* À FAIRE
S'il vous plaît, indiquez en une phrase l'année où Jonathan Langley avait rejoint IBM selon le texte sur le procès intenté à l'entreprise.

* TEXTE À LIRE

----

Le procès en question a été intenté par un certain Jonathan Langley. Cet homme accuse l'entreprise de pousser systématiquement ses employés âgés vers la sortie. L'affaire n'est pas simple dans la mesure où IBM refuse de transmettre les documents demandés au tribunal.

Langley avait rejoint IBM en 1993 et y travailla jusqu'en 2017, date à laquelle il fut licencié. Il affirme qu'IBM a enfreint les règles américaines en matière de discrimination à l'âge avec une campagne en vue de rajeunir son personnel. Il indique notamment qu'il a reçu de nombreuses félicitations pour la qualité de son travail, à tel point d'ailleurs que l'entreprise lui a attribué une prime de 20.000 dollars deux mois encore avant son licenciement. Selon Langley, il dut uniquement s'en aller, parce qu'il venait d'avoir soixante ans.

----

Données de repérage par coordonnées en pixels
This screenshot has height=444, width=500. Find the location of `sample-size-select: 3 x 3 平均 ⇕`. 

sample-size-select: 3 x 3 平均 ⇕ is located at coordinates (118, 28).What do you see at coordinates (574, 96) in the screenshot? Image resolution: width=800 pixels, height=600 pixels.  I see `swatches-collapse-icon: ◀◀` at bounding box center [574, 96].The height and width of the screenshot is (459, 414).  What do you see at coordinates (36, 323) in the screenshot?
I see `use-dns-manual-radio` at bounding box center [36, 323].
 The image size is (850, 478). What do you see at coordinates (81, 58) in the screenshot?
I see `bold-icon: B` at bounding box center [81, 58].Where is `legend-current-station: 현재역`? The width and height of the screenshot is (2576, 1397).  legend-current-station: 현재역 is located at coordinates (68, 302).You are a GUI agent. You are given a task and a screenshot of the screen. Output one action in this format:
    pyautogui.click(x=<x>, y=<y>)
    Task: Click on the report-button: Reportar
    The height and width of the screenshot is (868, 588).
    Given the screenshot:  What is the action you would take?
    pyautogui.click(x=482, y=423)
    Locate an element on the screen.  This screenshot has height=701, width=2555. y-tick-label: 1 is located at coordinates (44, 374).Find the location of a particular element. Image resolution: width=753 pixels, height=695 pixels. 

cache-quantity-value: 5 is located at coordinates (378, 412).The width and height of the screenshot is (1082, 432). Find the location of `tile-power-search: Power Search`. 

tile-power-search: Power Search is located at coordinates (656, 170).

----

* SOLUTION
Jonathan Langley avait rejoint IBM en 1993.